Luego, cayó sobre un profundo montículo de nieve y se dio cuenta de que no estaba soñando. Hasta sus oídos llegaba el murmullo del viento y sintió que se le helaba la piel. Intentó ponerse de pie para hacerse una idea de lo que le rodeaba.
Entonces oyó, en la lejanía, los gritos procedentes de la feroz batalla. Recordó Cryshal-Tirith y recordó también dónde había estado. Sólo podía haber una respuesta.
Estaba en la cima de la cumbre de Kelvin.
Los soldados de Bryn Shander y Cielo Oriental, luchando codo a codo con Cassius y Glensather a la cabeza, se precipitaron por la ladera de la colina y embistieron con todas sus fuerzas en las confundidas filas de goblins. Deseaban escindir las filas de los monstruos y unirse por el otro lado con las fuerzas de Bruenor. Poco rato antes, desde la muralla, habían visto que los bárbaros practicaban la misma estrategia y suponían que, si los tres ejércitos lograban juntarse y ayudarse mutuamente, sus míseras posibilidades aumentarían considerablemente.

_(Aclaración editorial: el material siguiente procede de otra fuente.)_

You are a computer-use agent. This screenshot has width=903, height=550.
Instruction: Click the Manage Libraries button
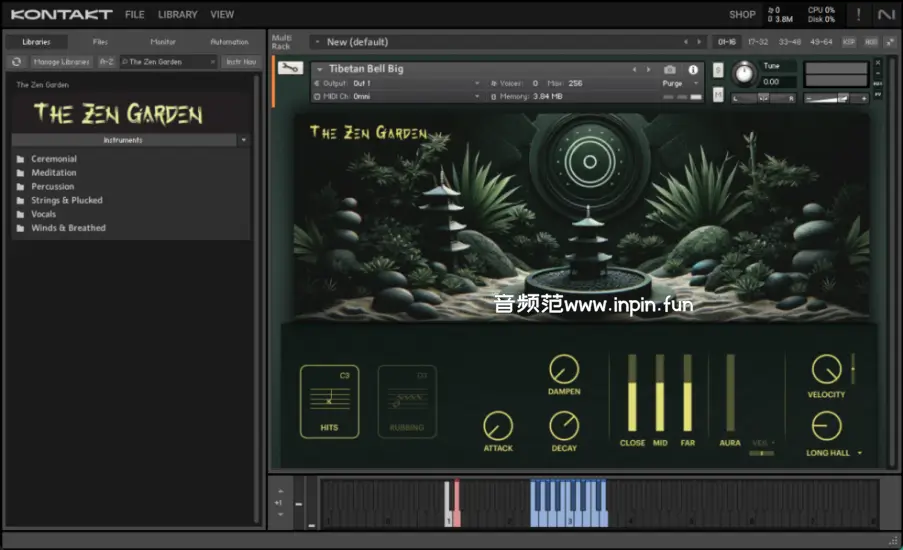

Los goblins no detuvieron el ataque. Desesperados y sorprendidos por el súbito cambio en los acontecimientos, los monstruos fueron incapaces de organizarse en nada parecido a una línea defensiva.
Cuando las cuatro flotas de Maer Dualdon amarraron en el extremo norte de las ruinas de Targos, se encontraron con la misma desorganización y resistencia desorientada. Kemp y los demás cabecillas habían supuesto que podrían conquistar con facilidad un pedazo de tierra, pero su mayor preocupación era que la enorme fuerza de goblins que ocupaba Termalaine pudiese hacer un barrido a sus espaldas si atacaban desde la costa y cortar su única vía de escape.
Sin embargo, no tenían por qué preocuparse. En las primeras etapas de la batalla, los goblins de Termalaine se habían dispuesto a apoyar en todo momento al brujo, pero, luego, tras el derrumbamiento de Cryshal-Tirith, se habían vuelto más escépticos, en parte porque durante toda la noche habían estado escuchando rumores de que Kessell había enviado una fuerza poderosa a acabar con los orcos de la Lengua Dividida en la conquistada ciudad de Bremen. De modo que, al ver la torre, el pináculo de la fuerza de Kessell, rota en pedazos por los suelos, habían vuelto a considerar sus alternativas, evaluando las consecuencias de las opciones que tenían ante ellos, y, al final, habían decidido huir hacia el norte, hacia la seguridad de la llanura abierta.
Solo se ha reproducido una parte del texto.